William Walker's expedition to Baja California and Sonora was an unauthorized armed incursion by the American adventurer William Walker and a small force of filibusters into Mexican territory. Motivated by Manifest destiny, personal ambition, and the expansionist politics of the late antebellum United States, Walker tried to seize the sparsely populated Baja California Territory as a base from which to take Sonora and proclaim them an independent republic as a prelude to possible annexation by the United States.

The short-lived entities, the Republic of Lower California and the subsequent Republic of Sonora, never gained international recognition, effective territorial control, or local popular support. Mexican military and civilian resistance, combined with logistical failures and desertions, forced Walker’s surrender in San Diego on 8 May 1854. He was later acquitted in a U.S. court on charges of violating neutrality laws.

== Background ==
Walker, a Tennessee-born physician, lawyer and journalist who had settled in California during the Gold Rush, modeled his plans in part on the earlier Sonora schemes of the French filibuster Gaston de Raousset-Boulbon. In the summer of 1853 he traveled to Guaymas seeking a Mexican colonization grant that he presented as a buffer against Apache raids. The Mexican government, still absorbing the losses of the Mexican Cession, refused.

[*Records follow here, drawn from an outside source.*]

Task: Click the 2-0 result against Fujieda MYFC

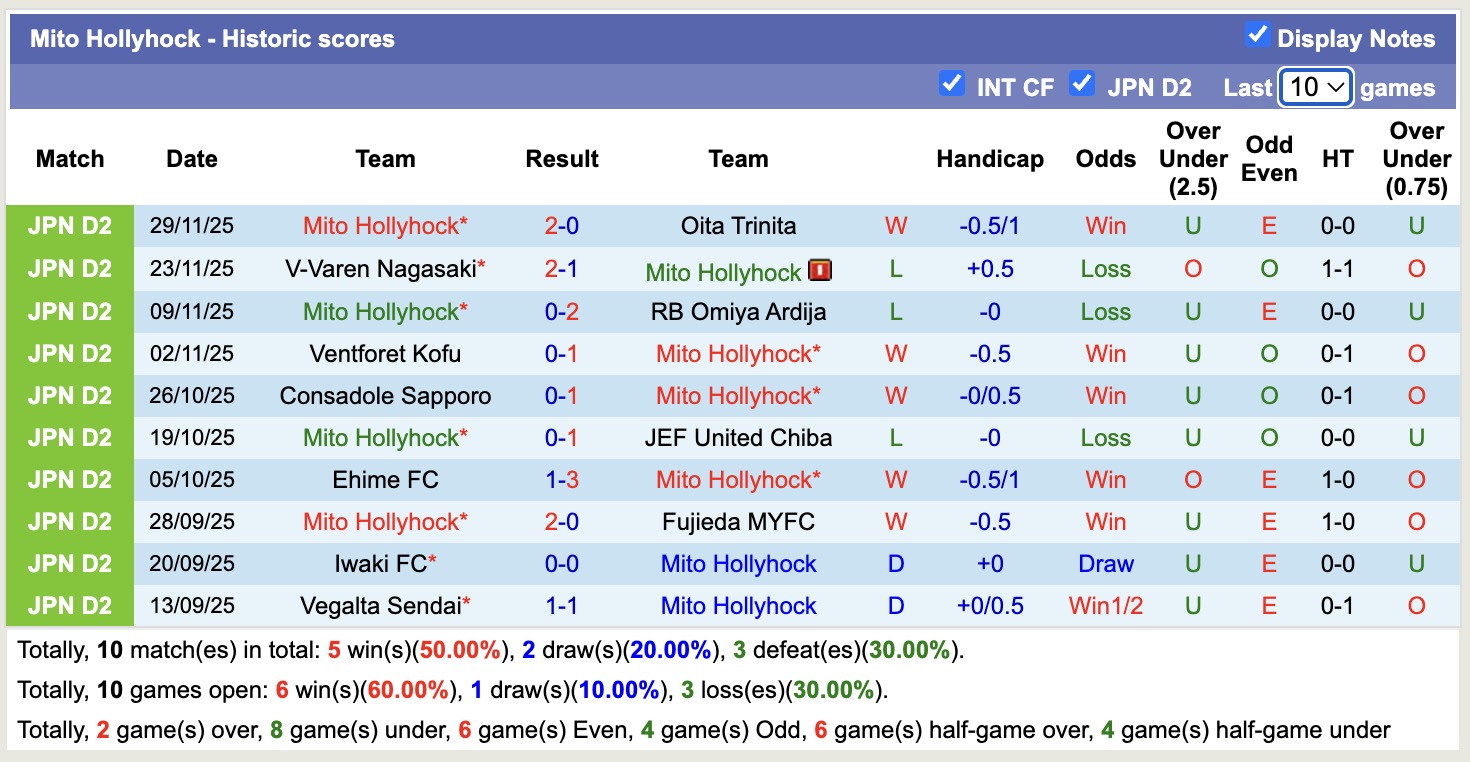Action: click(x=562, y=521)
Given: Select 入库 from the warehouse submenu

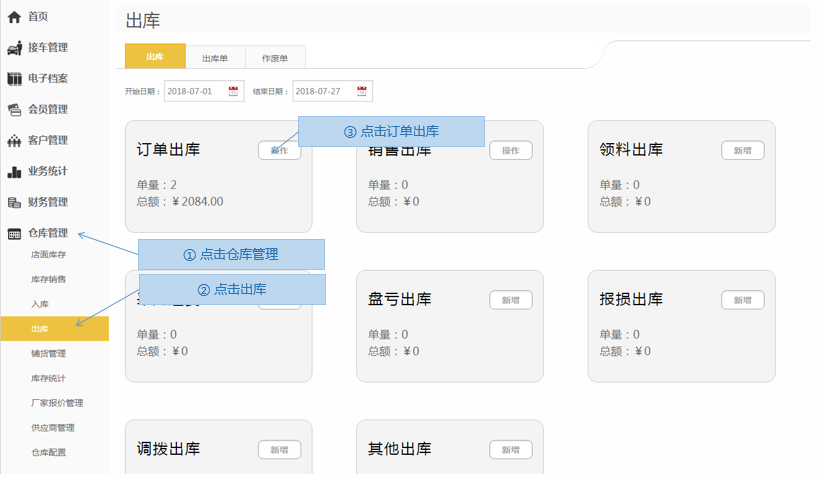Looking at the screenshot, I should (x=40, y=304).
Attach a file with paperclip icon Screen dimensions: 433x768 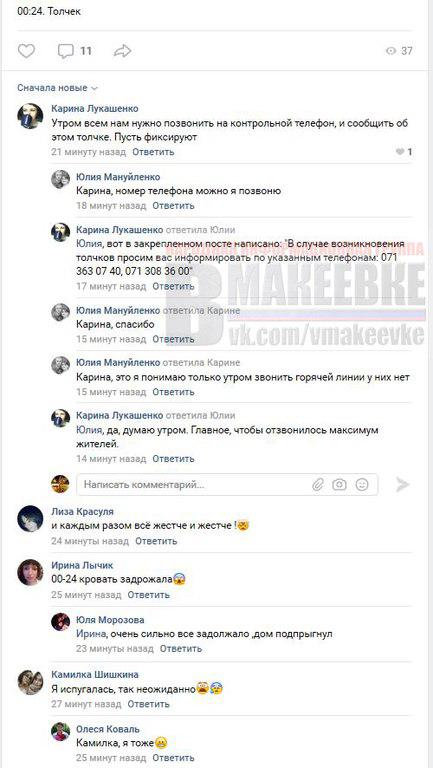[318, 485]
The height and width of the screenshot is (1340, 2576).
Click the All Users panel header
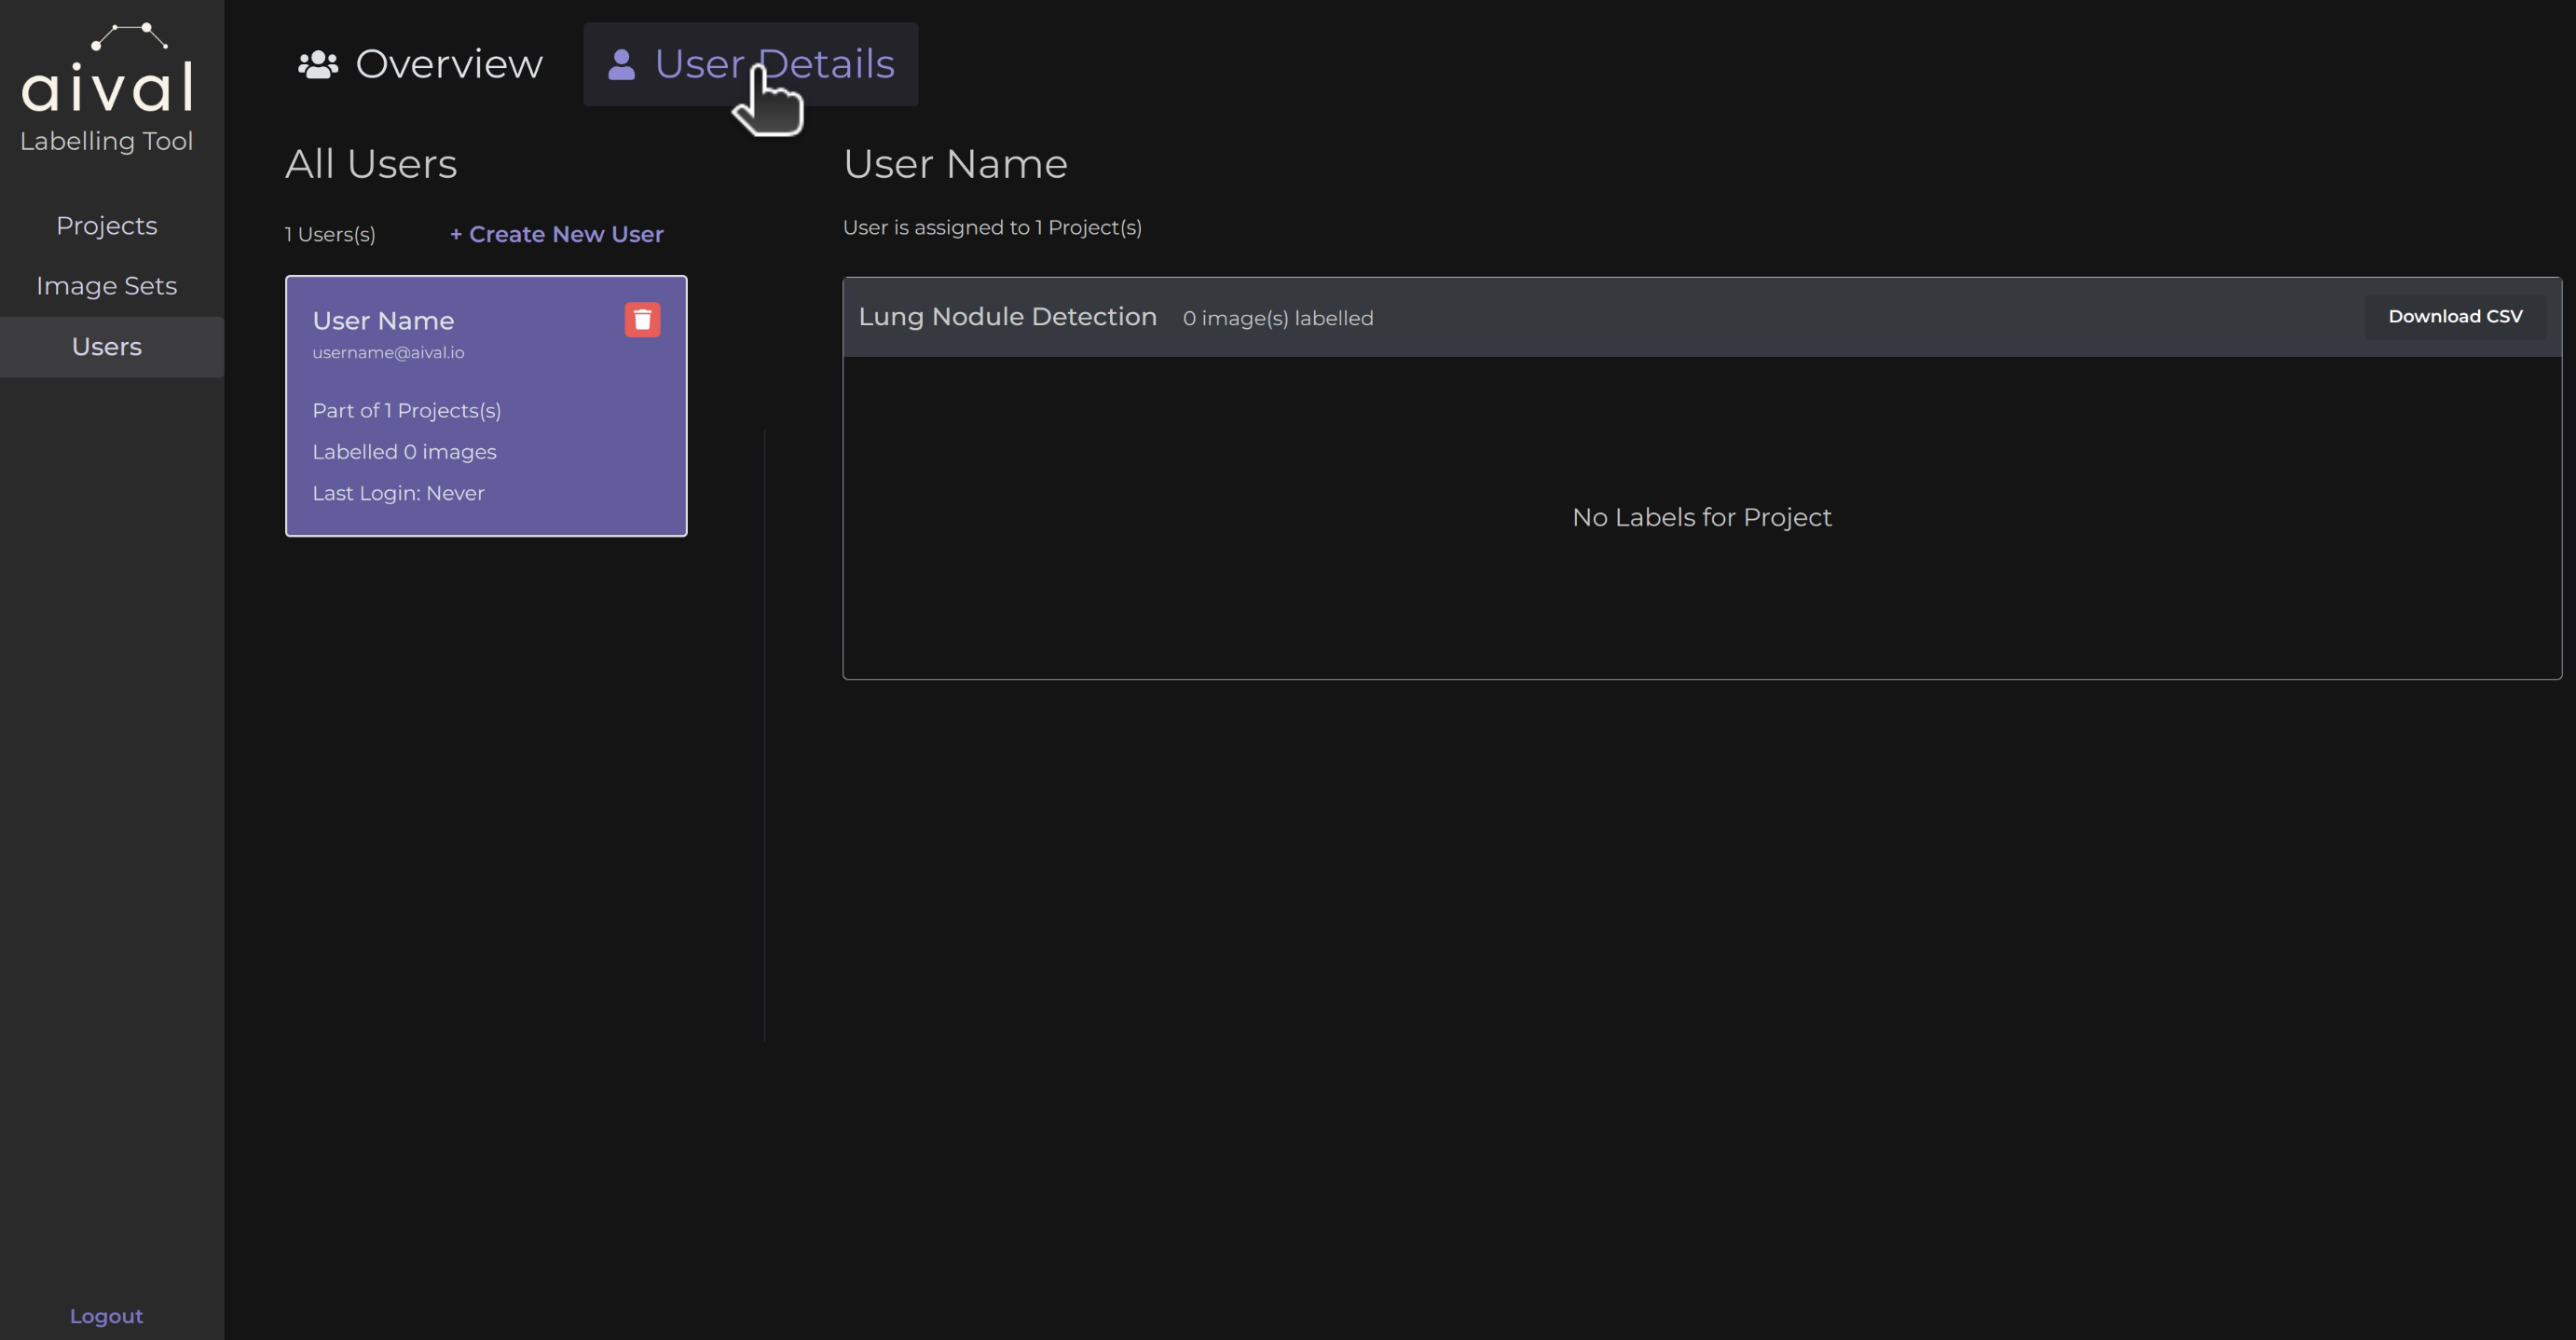372,163
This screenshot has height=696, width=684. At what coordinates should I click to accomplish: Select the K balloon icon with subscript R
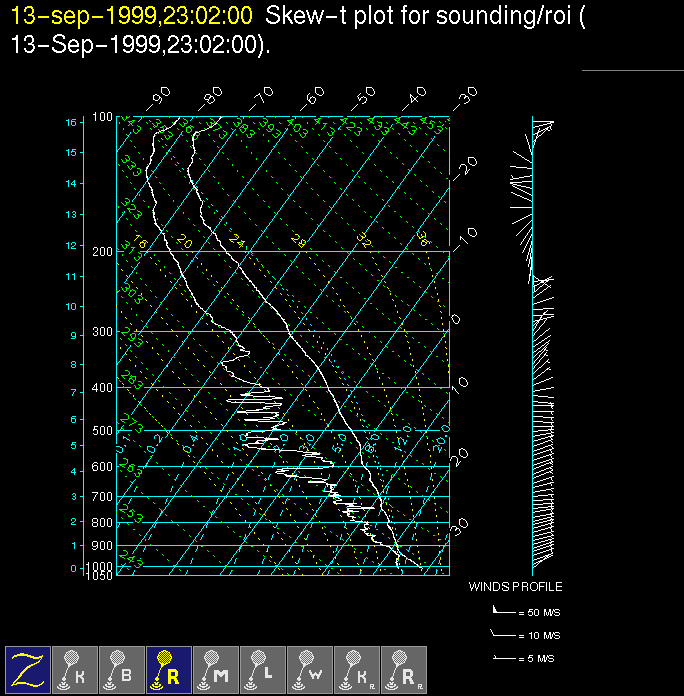coord(357,669)

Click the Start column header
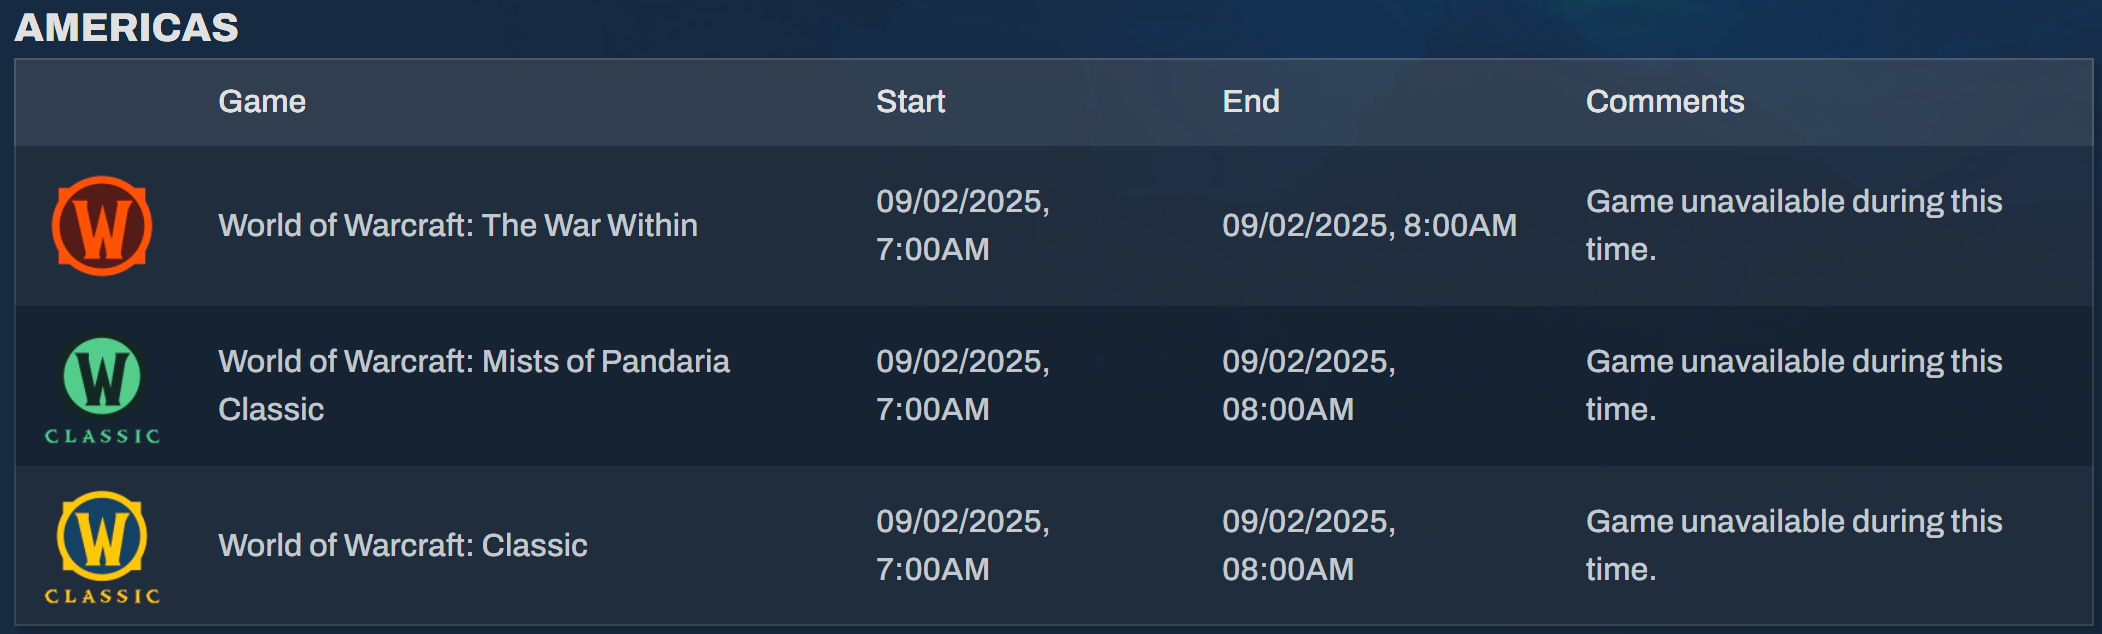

Back in San Francisco he recruited roughly forty five volunteers, mostly Southern adventurers, and financed the venture in part by selling scrip redeemable in Sonora. California newspapers reported that the organizers had drafted a constitution for a “Republic of Sonora” and issued bonds payable upon annexation to the United States. Walker left on the schooner Caroline, on 16 October 1853. After the 1852 defeat of Raousset-Boulbon, Mexican posts on the Sonora coast were better prepared. Walker therefore shifted his first blow to the Baja California peninsula, intending to use it as a stepping-stone to Sonora.

== Expedition ==
=== Capture of La Paz ===
The Caroline reached Cabo San Lucas and then entered the harbor of La Paz, capital of the Baja California Territory, on 3 November 1853 under the Mexican flag. Walker’s men seized the town and captured the territorial jefe político, Rafael Espinosa. They lowered the Mexican flag and raised a banner of three horizontal stripes, red-white-red, with two stars on the white stripe for Baja California and Sonora. On 3 November Walker proclaimed the “Republic of Lower California” independent of Mexico and named himself president, with his former law partner Henry P. Watkins as vice president and adopting Louisiana’s slaveholding legal code.

The incoming jefe político, Colonel Juan Clímaco Rebolledo, arrived unaware that La Paz had fallen and was also taken prisoner and confined on the Caroline with Espinosa. There was no popular reception of the filibusters, local civilians and militia offered immediate resistance and after a skirmish, Walker re-embarked and abandoned La Paz.

=== Ensenada and Fort McKibbin ===
Walker moved north, closer to the United States border and to the overland approaches to Sonora. On 29 November 1853 his force landed at the Ensenada. They occupied and fortified the adobe house of local ranchero Pedro Gastélum, renaming it Fort McKibbin. From there he issued appeals to American readers for recruits and supplies.

Reinforcements arrived in December on the Anita under Watkins, raising Walker’s strength into the low hundreds The Caroline left Ensenada after negotiations involving the Mexican prisoners and the ship’s officers, cutting Walker off from his original sea transport and from supplies still aboard.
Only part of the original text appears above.